## Problems to solve
A - In the review of Alice and the Fly, what star rating does the reviewer give the book?
B - Reproduce the stretch of the review of Alice and the Fly from "I would go so" through "makes her tick.", word for word.

# Start of Extract to read

I would go so far as to say that Greg’s mom is one of the book’s biggest testaments to Rice’s talent as a writer. She’s got all the elements of your typical rich, appearance-obsessed housewife, but without being a cliché; Rice rounds out the stereotypical characteristics with other traits that show the complexity of the mother’s character. Her positive attributes are pronounced, as are her flaws and vulnerabilities. She’s surprisingly tender at times, shockingly fragile at others. I’d happily read an entire book about Greg’s mom, just to learn more about what makes her tick.

Something else I liked about Alice is that Rice does a great job of keeping you guessing up until the end. Given how distant Greg is, you get the feeling that you’re missing pieces of the narrative, or at least pieces of what you should know about his life. There are his frequent allusions to the unnamed “Them,” as well as hints about something that happened to his sister at some place called Finner’s Island. Interspersed with Greg’s narration to Alice are transcripts of worrisome interviews with Greg’s family, which build a sense of mystery and anticipation, giving you the impression that the story’s leading up to something big.

My biggest rub with Alice and the Fly is its bleakness. I get that novels can’t – and shouldn’t – be rainbows and sunshine all the time, but the ugliness and grimness in this particular book were oppressive and unrelenting. There’s little to no brightness to mitigate the awfulness, and because of how distant Greg is, you can’t even turn to him for comfort or solidarity.

This bleakness, coupled with how hard it was for me to connect with Greg, made me hesitate before I finally gave Alice and the Fly a 4-star rating. To be perfectly honest, I don’t see myself ever rereading this book, and I admit I’d be happy to put it behind me. That said, I can’t deny that it’s fantastically plotted and written. The story is admirably crafted by a very talented author, and I did not see the ending coming (I’m always pleased when a book can surprise me that way). My suggestion is that if you’re at all intrigued by my review of Alice and the Fly, you should give the book a shot. It may not make you feel good, but it will keep you thinking about its characters and plot long after you put it back on the shelf.

# End of Extract to read
# Start of Record list

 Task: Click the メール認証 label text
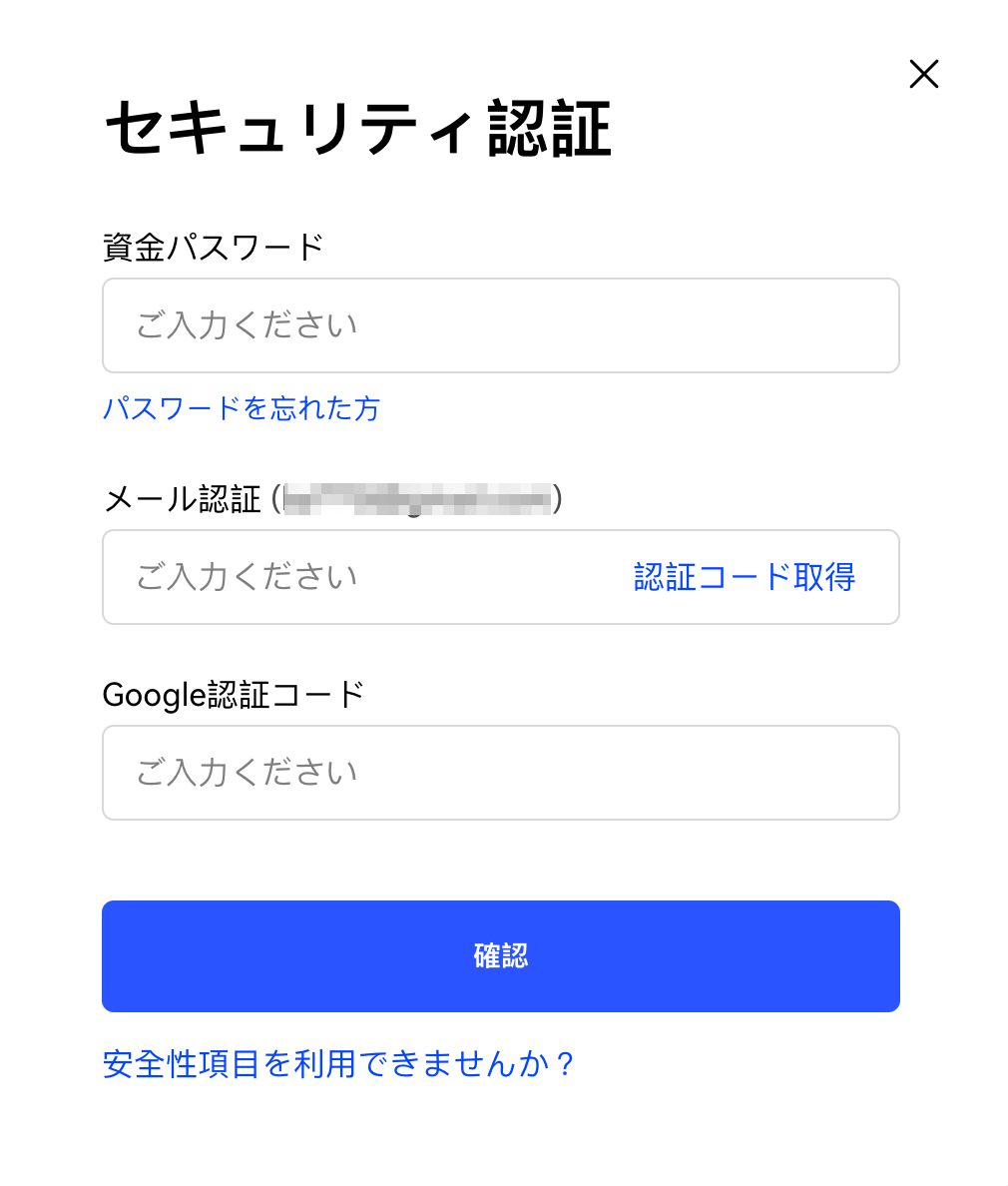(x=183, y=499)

# End of Record list
# Start of Record list

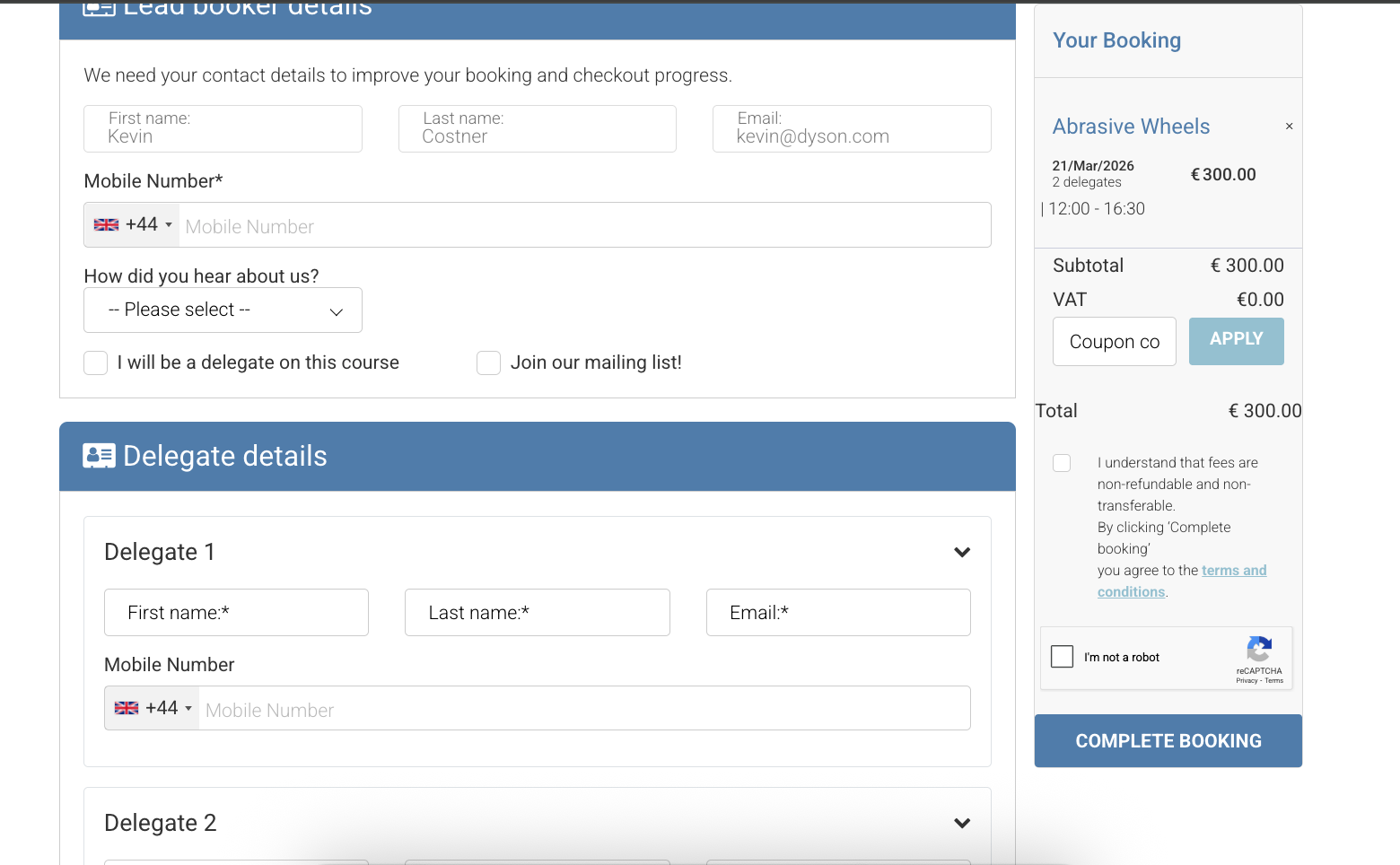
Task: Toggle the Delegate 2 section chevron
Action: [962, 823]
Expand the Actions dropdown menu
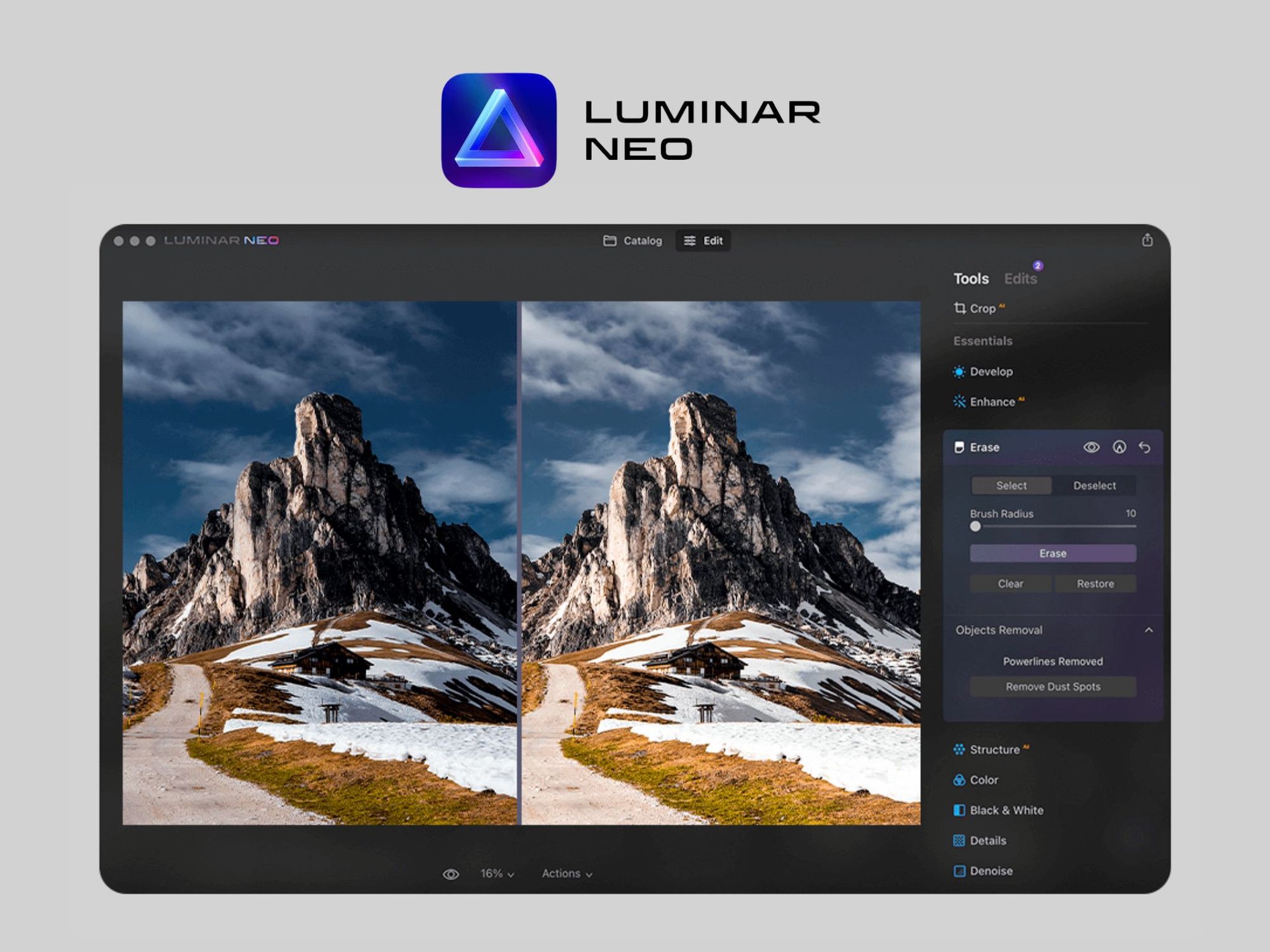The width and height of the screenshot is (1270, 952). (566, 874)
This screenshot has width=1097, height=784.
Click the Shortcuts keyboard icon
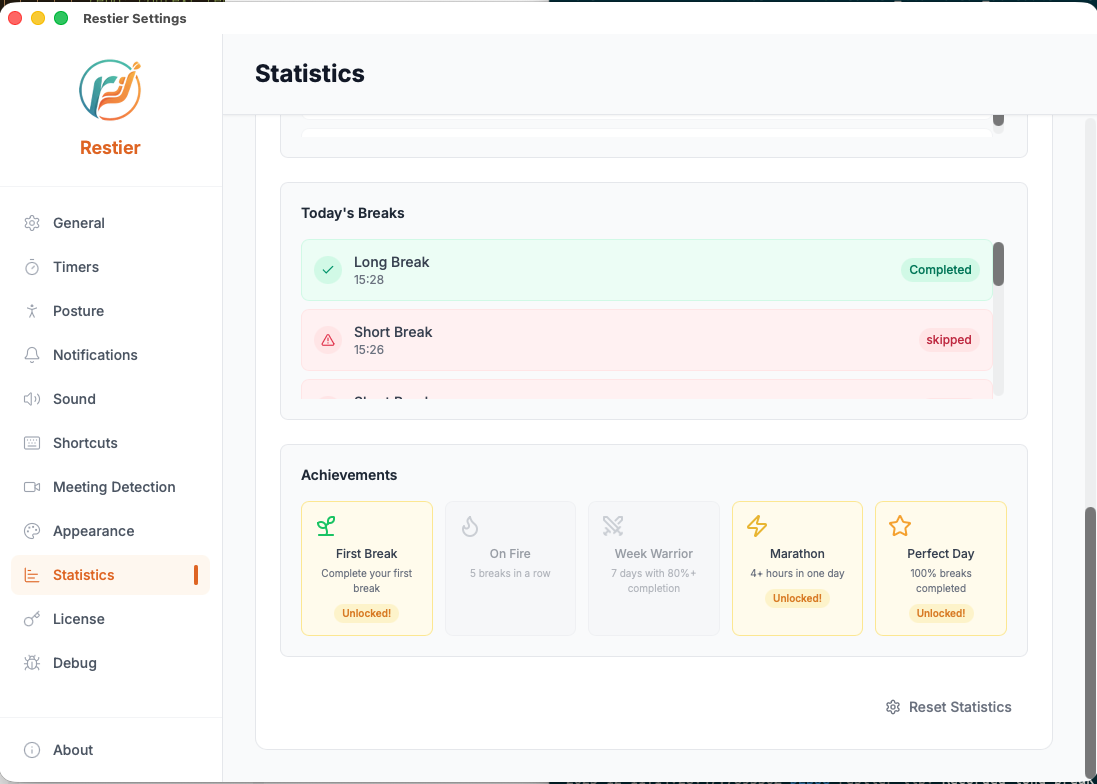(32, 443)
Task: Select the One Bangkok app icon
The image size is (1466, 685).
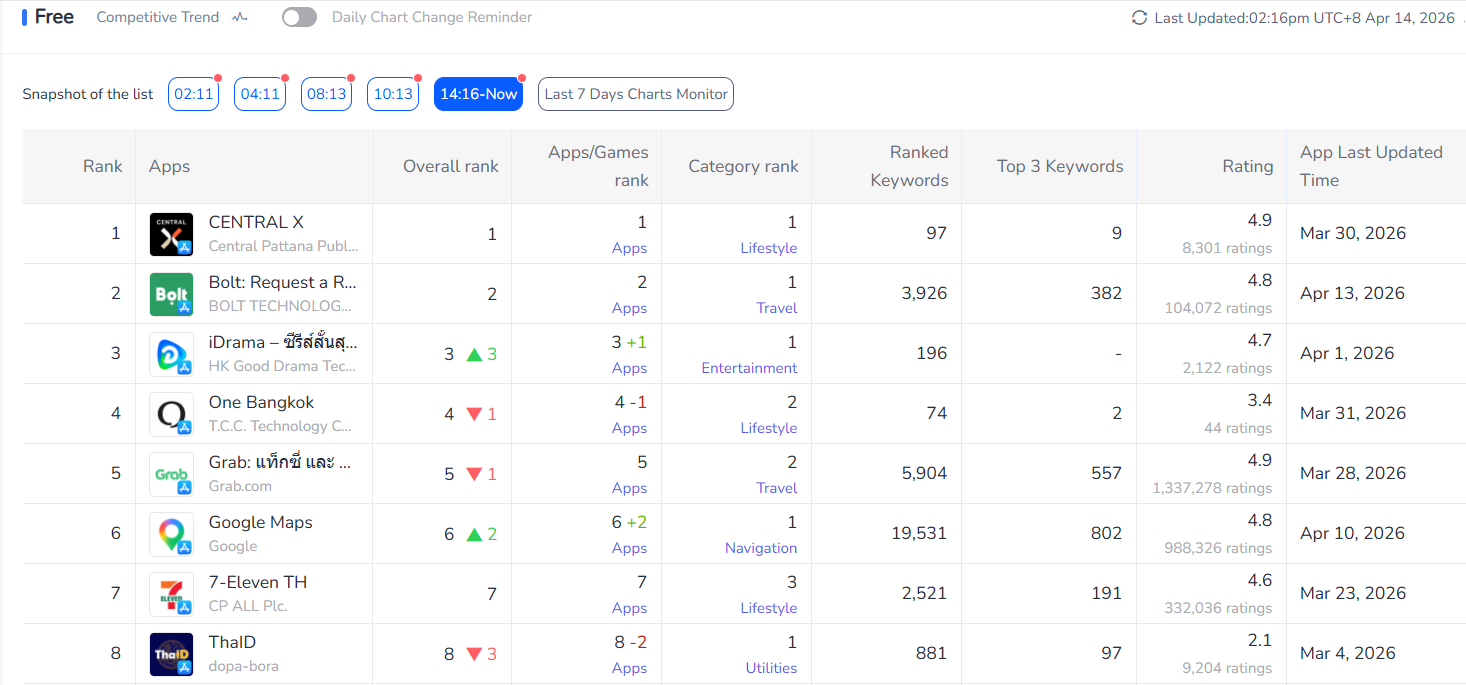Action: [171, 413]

# End of Record list
# Start of Record list

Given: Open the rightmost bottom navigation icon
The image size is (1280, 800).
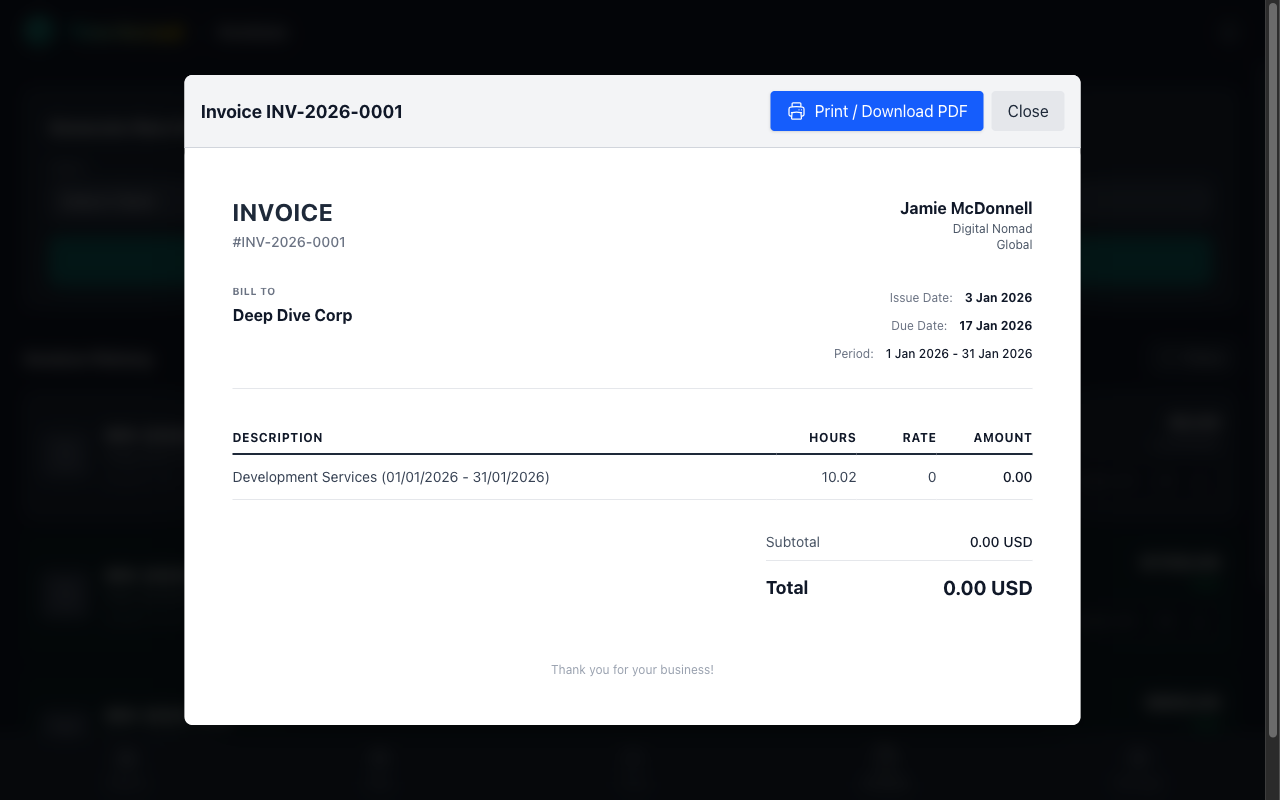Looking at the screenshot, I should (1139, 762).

# End of Record list

## Response list
A - 4 stars

B -
I would go so far as to say that Greg’s mom is one of the book’s biggest testaments to Rice’s talent as a writer. She’s got all the elements of your typical rich, appearance-obsessed housewife, but without being a cliché; Rice rounds out the stereotypical characteristics with other traits that show the complexity of the mother’s character. Her positive attributes are pronounced, as are her flaws and vulnerabilities. She’s surprisingly tender at times, shockingly fragile at others. I’d happily read an entire book about Greg’s mom, just to learn more about what makes her tick.